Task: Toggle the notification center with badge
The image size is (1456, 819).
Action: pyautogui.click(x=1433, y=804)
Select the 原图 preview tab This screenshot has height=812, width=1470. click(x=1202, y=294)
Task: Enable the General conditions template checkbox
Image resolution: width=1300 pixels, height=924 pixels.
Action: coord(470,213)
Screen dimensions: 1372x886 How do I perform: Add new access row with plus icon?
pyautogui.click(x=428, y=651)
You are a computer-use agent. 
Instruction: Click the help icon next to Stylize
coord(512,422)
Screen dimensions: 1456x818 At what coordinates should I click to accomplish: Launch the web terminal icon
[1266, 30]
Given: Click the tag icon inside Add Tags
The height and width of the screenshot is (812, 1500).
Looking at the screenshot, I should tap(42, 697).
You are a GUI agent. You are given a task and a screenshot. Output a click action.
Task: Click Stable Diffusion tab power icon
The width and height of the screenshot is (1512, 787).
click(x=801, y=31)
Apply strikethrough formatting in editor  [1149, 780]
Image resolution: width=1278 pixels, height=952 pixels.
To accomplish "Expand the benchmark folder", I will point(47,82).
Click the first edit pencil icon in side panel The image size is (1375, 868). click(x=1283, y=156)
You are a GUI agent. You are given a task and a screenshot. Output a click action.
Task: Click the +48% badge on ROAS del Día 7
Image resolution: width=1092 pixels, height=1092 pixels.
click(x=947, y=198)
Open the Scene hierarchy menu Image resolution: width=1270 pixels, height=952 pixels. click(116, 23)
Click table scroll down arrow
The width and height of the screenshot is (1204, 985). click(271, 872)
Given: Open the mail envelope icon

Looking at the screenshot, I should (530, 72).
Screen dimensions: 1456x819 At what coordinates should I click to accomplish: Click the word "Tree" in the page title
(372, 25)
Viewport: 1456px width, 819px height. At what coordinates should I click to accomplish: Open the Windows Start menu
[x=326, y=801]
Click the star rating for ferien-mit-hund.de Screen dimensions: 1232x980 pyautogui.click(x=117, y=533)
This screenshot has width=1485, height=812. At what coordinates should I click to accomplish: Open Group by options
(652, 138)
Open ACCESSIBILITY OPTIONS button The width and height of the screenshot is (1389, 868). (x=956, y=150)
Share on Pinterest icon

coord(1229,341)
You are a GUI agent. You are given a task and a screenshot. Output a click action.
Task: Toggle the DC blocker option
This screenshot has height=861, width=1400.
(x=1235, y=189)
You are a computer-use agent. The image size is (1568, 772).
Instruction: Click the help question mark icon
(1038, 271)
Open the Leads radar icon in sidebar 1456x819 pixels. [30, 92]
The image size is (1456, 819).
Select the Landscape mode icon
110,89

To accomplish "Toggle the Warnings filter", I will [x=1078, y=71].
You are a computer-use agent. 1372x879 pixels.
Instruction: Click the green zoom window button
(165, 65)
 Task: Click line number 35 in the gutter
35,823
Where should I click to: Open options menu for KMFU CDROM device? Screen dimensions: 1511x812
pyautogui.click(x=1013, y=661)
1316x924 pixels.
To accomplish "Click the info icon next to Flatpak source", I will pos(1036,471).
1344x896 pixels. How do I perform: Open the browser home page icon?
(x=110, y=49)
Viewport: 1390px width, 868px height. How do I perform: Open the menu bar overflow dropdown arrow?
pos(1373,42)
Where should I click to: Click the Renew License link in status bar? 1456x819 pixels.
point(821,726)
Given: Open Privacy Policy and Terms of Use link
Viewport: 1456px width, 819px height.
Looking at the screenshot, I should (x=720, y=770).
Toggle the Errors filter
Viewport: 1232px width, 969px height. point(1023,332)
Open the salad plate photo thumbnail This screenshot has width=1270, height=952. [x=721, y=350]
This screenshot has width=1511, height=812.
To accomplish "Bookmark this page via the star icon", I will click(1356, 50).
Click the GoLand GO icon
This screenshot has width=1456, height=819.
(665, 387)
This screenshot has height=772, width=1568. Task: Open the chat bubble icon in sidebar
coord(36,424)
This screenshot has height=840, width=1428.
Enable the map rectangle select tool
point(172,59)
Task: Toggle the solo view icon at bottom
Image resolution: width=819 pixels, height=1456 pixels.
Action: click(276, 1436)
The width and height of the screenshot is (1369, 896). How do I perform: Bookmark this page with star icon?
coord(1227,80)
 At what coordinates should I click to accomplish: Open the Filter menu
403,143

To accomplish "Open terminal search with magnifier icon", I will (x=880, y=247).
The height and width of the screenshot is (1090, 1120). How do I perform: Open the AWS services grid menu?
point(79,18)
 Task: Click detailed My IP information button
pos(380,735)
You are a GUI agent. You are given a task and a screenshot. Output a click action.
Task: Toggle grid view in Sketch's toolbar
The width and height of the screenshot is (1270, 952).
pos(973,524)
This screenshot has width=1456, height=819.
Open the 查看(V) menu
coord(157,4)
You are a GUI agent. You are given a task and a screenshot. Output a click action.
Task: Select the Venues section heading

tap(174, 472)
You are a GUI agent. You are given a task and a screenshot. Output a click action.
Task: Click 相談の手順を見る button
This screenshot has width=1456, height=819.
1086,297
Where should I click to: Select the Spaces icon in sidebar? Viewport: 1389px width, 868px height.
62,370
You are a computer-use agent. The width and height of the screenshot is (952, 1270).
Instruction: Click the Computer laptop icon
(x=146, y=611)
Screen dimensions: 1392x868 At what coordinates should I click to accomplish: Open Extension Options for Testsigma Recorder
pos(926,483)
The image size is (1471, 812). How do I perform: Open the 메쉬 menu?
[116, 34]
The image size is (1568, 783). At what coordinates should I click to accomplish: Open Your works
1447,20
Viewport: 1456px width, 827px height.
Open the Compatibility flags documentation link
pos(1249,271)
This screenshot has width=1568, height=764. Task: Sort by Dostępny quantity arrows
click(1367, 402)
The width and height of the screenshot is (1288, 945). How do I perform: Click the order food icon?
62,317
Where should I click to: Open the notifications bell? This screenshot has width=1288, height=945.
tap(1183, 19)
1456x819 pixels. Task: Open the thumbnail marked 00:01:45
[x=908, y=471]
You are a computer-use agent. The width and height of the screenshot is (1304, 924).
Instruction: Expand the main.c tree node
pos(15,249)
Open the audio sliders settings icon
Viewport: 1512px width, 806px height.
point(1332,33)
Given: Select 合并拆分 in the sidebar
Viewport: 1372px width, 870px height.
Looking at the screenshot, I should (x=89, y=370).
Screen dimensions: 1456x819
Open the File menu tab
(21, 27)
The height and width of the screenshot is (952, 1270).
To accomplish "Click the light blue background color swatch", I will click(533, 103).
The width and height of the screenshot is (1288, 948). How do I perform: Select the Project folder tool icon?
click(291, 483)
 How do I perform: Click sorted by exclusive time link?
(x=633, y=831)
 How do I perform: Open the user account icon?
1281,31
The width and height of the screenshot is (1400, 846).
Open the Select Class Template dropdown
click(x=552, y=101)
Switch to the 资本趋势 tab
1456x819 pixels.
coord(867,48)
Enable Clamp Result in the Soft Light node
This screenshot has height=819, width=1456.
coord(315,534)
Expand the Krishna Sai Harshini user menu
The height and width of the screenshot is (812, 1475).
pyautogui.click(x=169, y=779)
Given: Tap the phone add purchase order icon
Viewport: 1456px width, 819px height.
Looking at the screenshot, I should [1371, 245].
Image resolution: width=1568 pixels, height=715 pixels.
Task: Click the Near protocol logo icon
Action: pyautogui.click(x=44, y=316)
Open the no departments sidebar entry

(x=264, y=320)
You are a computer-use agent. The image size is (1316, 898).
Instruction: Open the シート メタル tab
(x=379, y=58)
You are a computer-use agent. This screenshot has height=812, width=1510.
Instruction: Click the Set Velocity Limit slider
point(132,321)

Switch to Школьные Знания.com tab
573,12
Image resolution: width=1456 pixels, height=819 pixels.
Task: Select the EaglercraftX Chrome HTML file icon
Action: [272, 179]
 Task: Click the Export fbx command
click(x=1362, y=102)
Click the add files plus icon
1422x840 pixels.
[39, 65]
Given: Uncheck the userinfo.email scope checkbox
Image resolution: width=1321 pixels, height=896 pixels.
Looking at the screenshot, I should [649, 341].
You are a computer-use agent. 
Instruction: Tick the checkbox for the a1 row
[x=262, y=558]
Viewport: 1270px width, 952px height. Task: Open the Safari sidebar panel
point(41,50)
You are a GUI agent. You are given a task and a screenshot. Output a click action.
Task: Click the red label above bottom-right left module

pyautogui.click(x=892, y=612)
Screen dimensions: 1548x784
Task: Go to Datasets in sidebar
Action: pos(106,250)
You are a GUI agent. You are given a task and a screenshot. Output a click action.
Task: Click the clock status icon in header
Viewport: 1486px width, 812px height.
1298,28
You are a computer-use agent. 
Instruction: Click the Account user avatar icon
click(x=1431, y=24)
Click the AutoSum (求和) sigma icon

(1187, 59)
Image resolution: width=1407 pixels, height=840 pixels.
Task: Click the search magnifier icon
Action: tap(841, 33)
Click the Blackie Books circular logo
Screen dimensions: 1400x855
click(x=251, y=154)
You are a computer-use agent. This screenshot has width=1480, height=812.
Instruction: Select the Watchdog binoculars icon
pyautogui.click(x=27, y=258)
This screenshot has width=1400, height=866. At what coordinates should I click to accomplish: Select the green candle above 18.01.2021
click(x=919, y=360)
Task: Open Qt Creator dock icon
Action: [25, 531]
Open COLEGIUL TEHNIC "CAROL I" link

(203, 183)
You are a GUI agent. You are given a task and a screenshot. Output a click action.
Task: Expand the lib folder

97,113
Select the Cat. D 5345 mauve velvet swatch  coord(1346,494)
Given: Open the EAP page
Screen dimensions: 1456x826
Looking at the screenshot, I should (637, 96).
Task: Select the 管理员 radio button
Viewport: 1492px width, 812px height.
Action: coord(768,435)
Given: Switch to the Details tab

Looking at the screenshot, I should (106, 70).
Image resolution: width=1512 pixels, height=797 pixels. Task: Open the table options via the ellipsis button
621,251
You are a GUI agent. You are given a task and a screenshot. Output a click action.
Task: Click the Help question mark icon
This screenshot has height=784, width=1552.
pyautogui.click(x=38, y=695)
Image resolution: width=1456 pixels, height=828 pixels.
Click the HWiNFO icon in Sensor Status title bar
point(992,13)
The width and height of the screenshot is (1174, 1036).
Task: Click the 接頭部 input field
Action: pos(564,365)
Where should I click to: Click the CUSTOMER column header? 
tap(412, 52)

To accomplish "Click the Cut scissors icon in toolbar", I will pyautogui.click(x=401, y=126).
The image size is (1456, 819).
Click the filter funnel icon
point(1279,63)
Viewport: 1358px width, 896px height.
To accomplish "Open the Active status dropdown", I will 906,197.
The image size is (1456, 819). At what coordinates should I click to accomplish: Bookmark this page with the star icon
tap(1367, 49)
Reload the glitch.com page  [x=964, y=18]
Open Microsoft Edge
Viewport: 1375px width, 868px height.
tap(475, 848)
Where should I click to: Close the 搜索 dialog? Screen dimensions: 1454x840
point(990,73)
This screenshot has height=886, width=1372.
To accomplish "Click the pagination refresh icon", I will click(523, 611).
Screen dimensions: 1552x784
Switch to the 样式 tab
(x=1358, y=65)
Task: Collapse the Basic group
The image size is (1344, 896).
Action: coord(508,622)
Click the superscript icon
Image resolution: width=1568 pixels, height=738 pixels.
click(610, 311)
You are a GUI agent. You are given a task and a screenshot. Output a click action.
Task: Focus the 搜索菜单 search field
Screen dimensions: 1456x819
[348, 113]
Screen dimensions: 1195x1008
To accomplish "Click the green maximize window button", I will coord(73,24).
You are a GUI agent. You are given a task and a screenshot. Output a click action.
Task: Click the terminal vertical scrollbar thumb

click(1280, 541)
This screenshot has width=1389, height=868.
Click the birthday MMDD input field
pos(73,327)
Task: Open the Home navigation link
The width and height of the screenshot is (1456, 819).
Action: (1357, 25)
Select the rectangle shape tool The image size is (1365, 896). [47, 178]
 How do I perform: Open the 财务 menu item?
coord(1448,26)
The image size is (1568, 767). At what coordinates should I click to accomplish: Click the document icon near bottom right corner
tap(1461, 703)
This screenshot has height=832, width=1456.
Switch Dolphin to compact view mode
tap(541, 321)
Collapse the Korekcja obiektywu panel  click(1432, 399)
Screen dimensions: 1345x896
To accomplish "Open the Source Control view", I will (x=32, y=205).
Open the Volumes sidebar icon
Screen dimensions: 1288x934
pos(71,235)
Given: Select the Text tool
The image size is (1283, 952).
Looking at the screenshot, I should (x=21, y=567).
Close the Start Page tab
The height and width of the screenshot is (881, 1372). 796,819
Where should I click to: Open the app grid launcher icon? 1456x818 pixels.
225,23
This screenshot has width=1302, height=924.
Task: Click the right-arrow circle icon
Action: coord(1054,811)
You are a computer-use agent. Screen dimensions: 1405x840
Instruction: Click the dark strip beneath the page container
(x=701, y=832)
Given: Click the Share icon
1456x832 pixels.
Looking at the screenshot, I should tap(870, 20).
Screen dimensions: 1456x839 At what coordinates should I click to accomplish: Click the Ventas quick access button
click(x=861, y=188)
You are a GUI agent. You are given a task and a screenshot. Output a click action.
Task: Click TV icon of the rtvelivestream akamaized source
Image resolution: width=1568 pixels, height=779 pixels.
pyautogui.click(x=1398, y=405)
---+---
Aim of the task
Taking the listing as a whole, count how many of its lines contain the word "Collapse", and reply with that count alone.

The completed task
2